## Short task
Reproduce the passage on wartime munitions production word for word, from "Many of the" to "tighten a screw.".

## Document segment
▽

Even if all the engineers who had disappeared into the army were combed out and brought back it would not be enough, or nearly enough. Rifles were needed. Guns were needed – machine-guns, fuses, shells by the thousands, bullets by the million. Large orders had been placed at the start of the war, and there was no shortage of raw materials, but even if the existing factories had been working flat out it would have been impossible to fulfil more than a fraction of them. But they were not working flat out and, worse, there was an upsurge of industrial troubles and disputes.
Many of the jobs involved in the manufacture of munitions could have been carried out by unskilled labour, but the Amalgamated Society of Engineers had absolutely vetoed this suggestion and, in the face of such union opposition, employers were forced to turn down countless volunteers. Even within the skilled workforce itself there were restrictive practices. One man per machine was the rule, even where output could have been increased by working shifts, and no doubling up of jobs would be accepted. Nor was there any question of a single-union agreement that would allow an engineer to mend a fuse, if need be, or an electrician to loosen a bolt or tighten a screw.

△

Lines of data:
▽

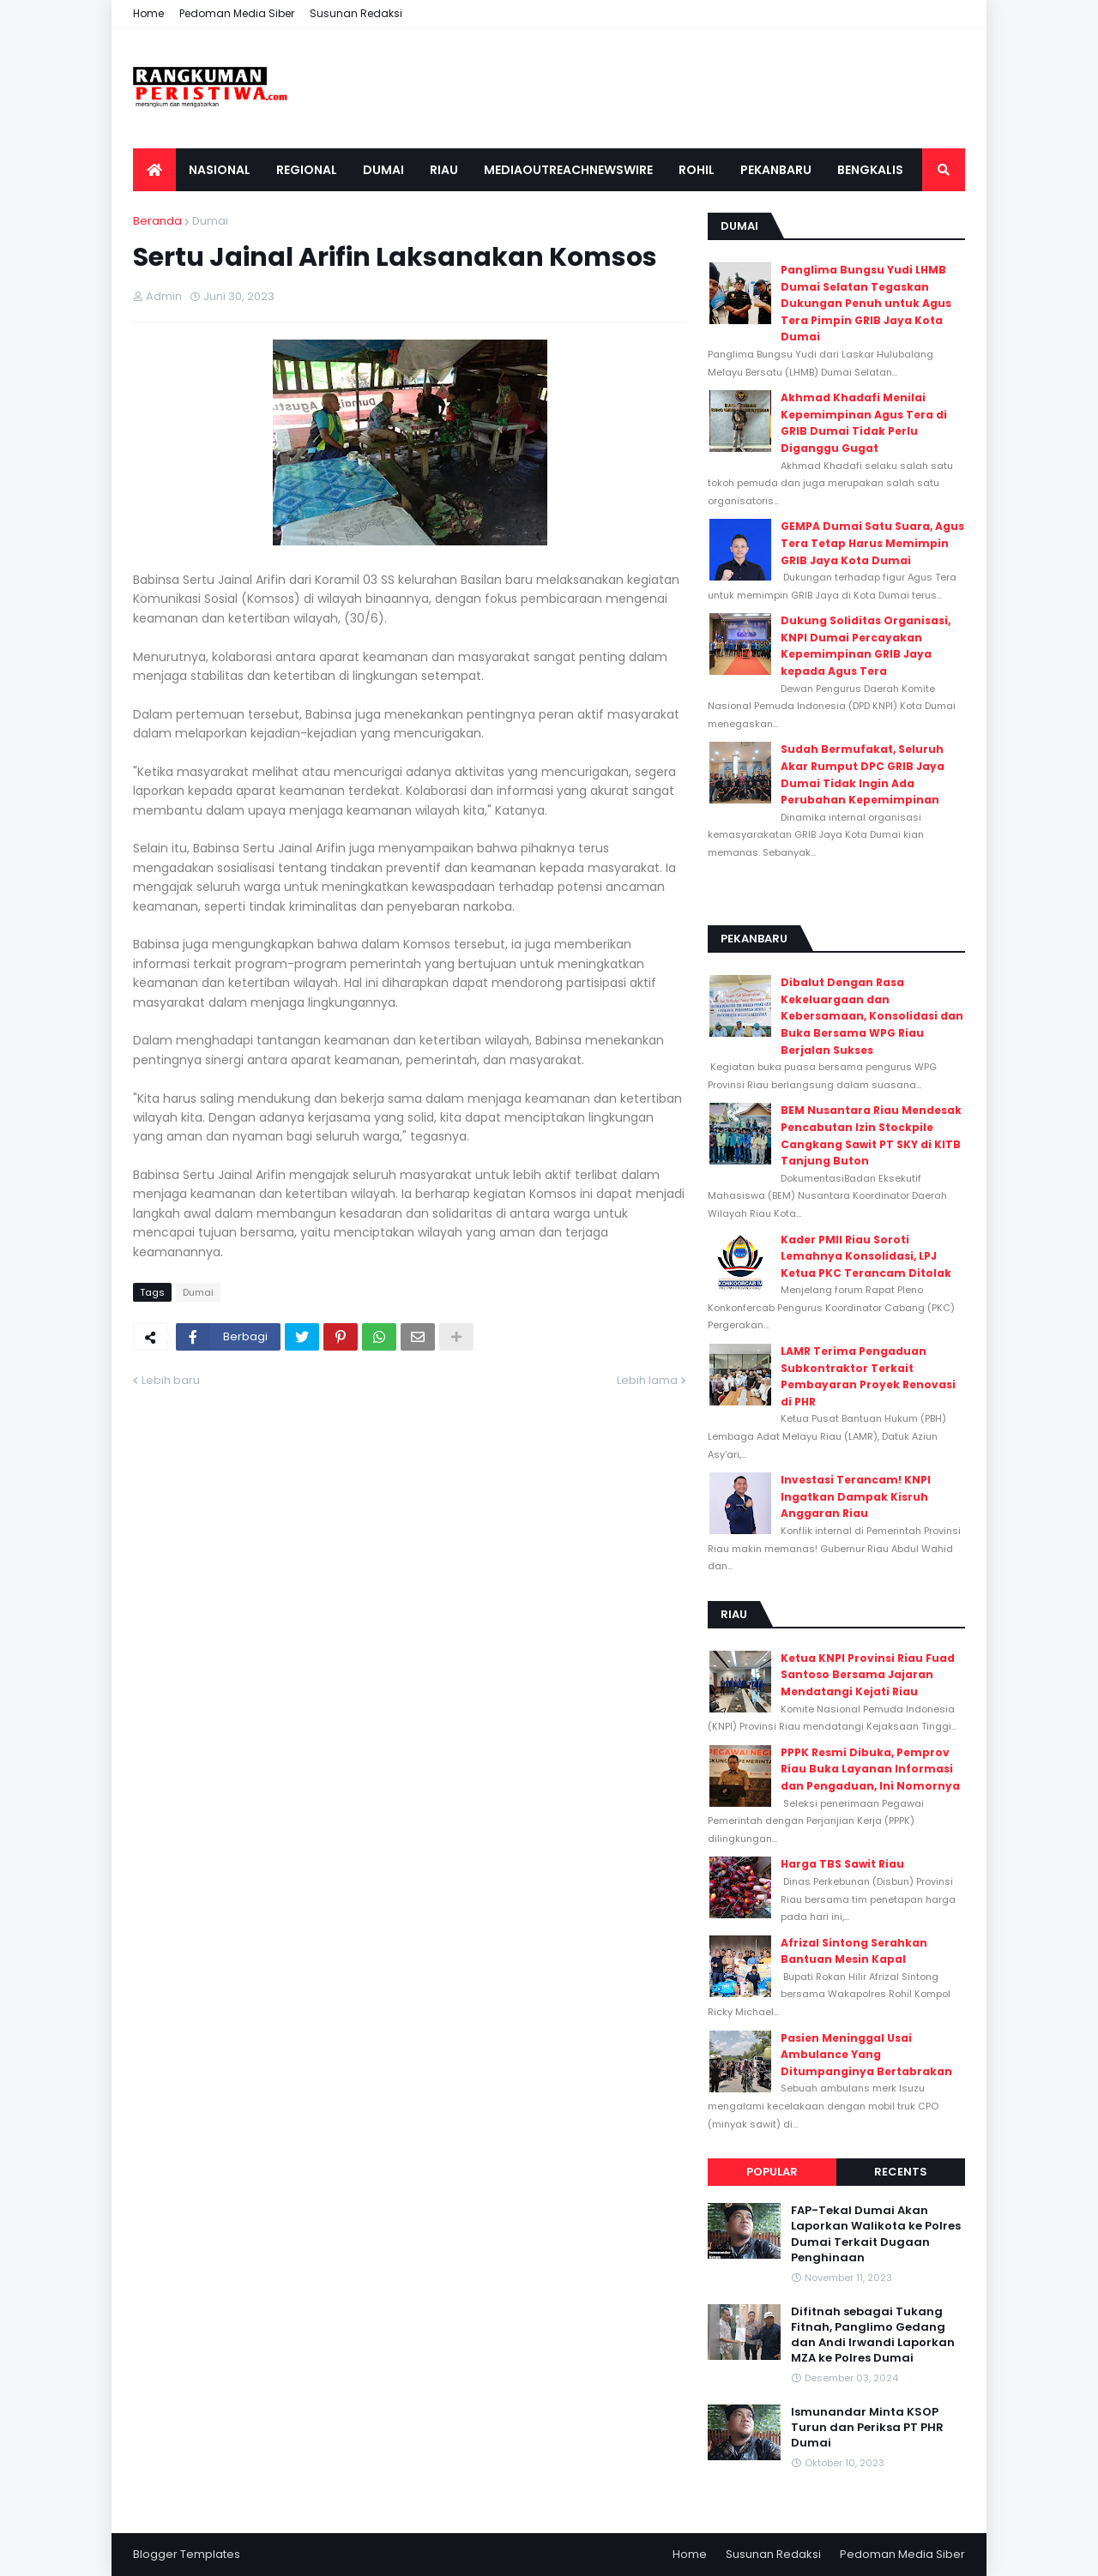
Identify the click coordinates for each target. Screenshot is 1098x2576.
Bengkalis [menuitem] (870, 169)
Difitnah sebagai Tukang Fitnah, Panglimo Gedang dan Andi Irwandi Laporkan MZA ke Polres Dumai (873, 2335)
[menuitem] (154, 169)
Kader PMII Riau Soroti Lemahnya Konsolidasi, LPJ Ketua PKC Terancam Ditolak (866, 1256)
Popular (772, 2172)
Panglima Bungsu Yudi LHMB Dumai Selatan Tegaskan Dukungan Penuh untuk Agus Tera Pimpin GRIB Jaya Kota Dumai (866, 303)
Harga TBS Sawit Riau (842, 1864)
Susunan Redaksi (356, 13)
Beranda (157, 221)
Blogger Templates (186, 2554)
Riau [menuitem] (444, 169)
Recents (900, 2172)
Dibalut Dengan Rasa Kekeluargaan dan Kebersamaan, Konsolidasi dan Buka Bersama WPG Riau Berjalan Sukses (872, 1015)
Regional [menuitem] (306, 169)
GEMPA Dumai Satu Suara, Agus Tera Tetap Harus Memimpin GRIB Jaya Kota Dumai (872, 543)
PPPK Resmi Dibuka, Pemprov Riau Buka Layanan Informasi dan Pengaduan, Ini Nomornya (870, 1769)
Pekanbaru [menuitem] (775, 169)
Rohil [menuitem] (697, 169)
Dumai (210, 221)
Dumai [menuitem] (383, 169)
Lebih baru (171, 1380)
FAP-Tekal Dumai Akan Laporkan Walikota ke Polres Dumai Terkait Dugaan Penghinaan (876, 2234)
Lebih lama (647, 1380)
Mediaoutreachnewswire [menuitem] (568, 169)
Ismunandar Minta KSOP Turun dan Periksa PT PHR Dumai (867, 2427)
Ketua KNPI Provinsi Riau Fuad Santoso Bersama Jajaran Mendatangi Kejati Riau (868, 1675)
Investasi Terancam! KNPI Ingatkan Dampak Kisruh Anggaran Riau (856, 1496)
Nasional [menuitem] (219, 169)
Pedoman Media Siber (236, 13)
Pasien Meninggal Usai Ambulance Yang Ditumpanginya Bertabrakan (866, 2055)
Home (148, 13)
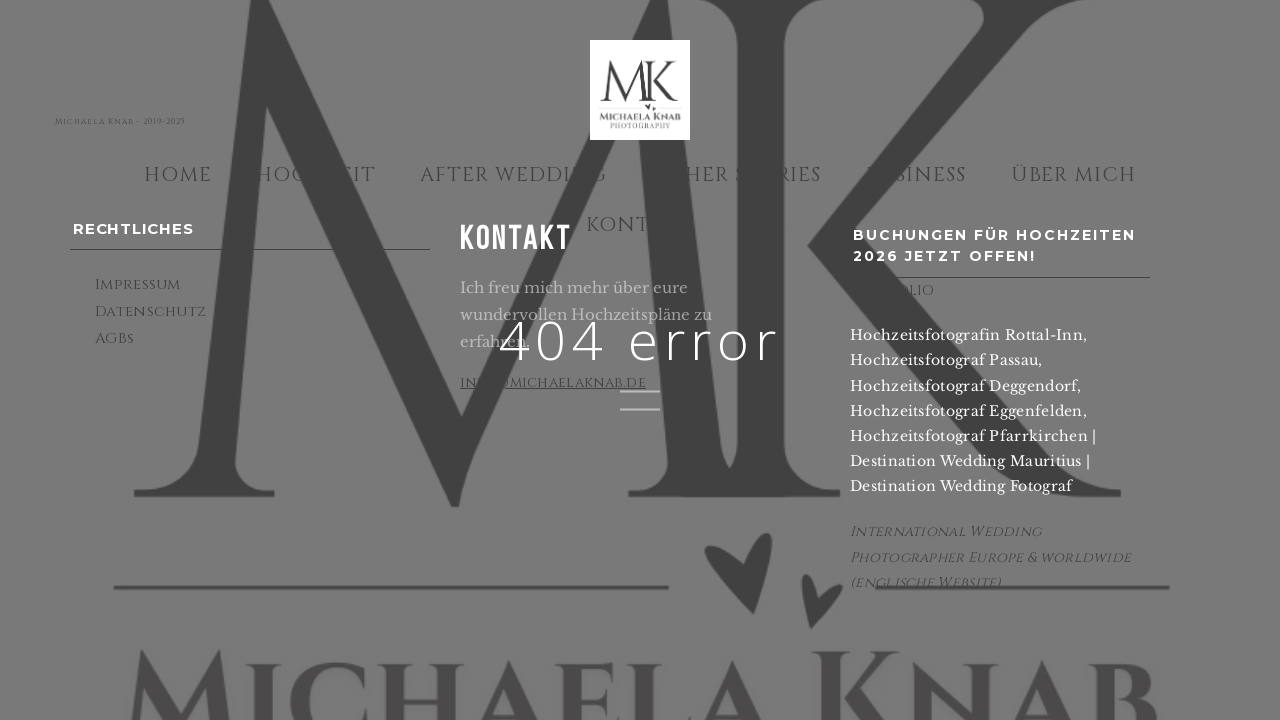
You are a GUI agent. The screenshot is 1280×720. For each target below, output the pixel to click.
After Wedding (513, 174)
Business (916, 174)
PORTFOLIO (892, 290)
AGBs (114, 338)
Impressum (138, 284)
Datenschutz (150, 311)
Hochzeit (316, 174)
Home (178, 174)
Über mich (1074, 174)
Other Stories (736, 174)
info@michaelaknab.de (553, 382)
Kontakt (640, 224)
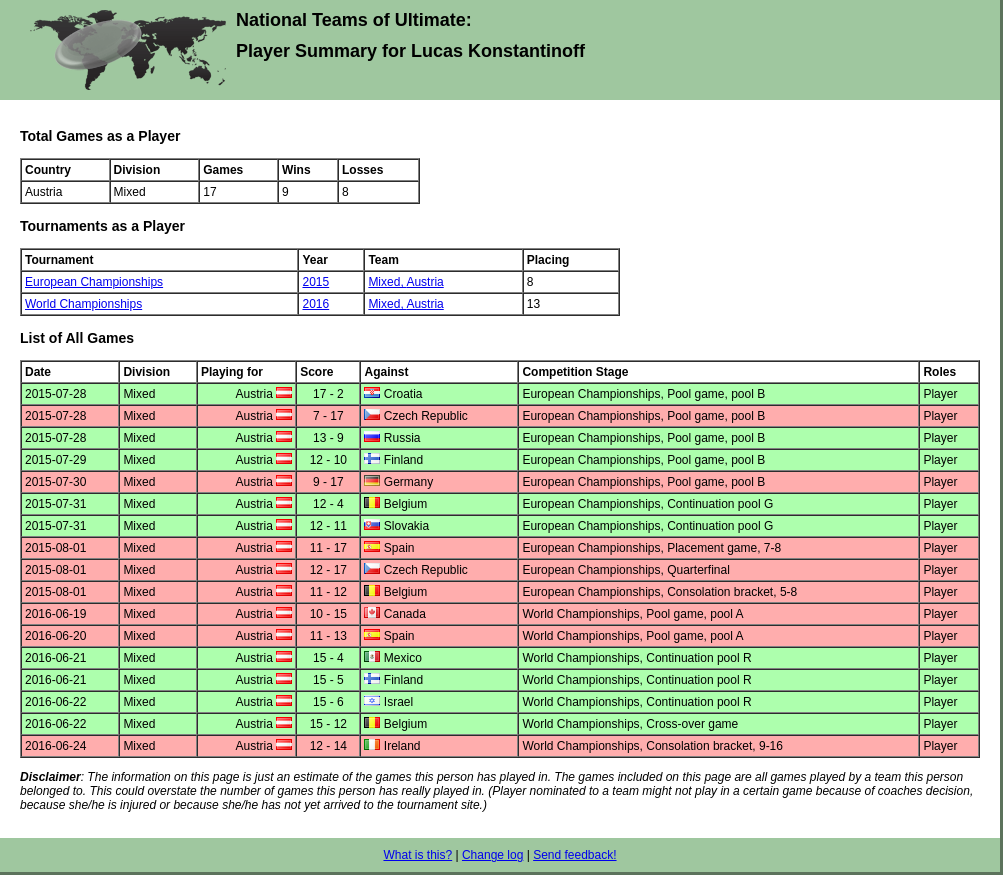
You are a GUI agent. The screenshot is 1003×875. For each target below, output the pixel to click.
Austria (424, 282)
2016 (315, 304)
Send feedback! (574, 855)
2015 (315, 282)
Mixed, (387, 282)
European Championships (94, 282)
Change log (492, 855)
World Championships (83, 304)
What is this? (417, 855)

△

## Result below
Many of the jobs involved in the manufacture of munitions could have been carried out by unskilled labour, but the Amalgamated Society of Engineers had absolutely vetoed this suggestion and, in the face of such union opposition, employers were forced to turn down countless volunteers. Even within the skilled workforce itself there were restrictive practices. One man per machine was the rule, even where output could have been increased by working shifts, and no doubling up of jobs would be accepted. Nor was there any question of a single-union agreement that would allow an engineer to mend a fuse, if need be, or an electrician to loosen a bolt or tighten a screw.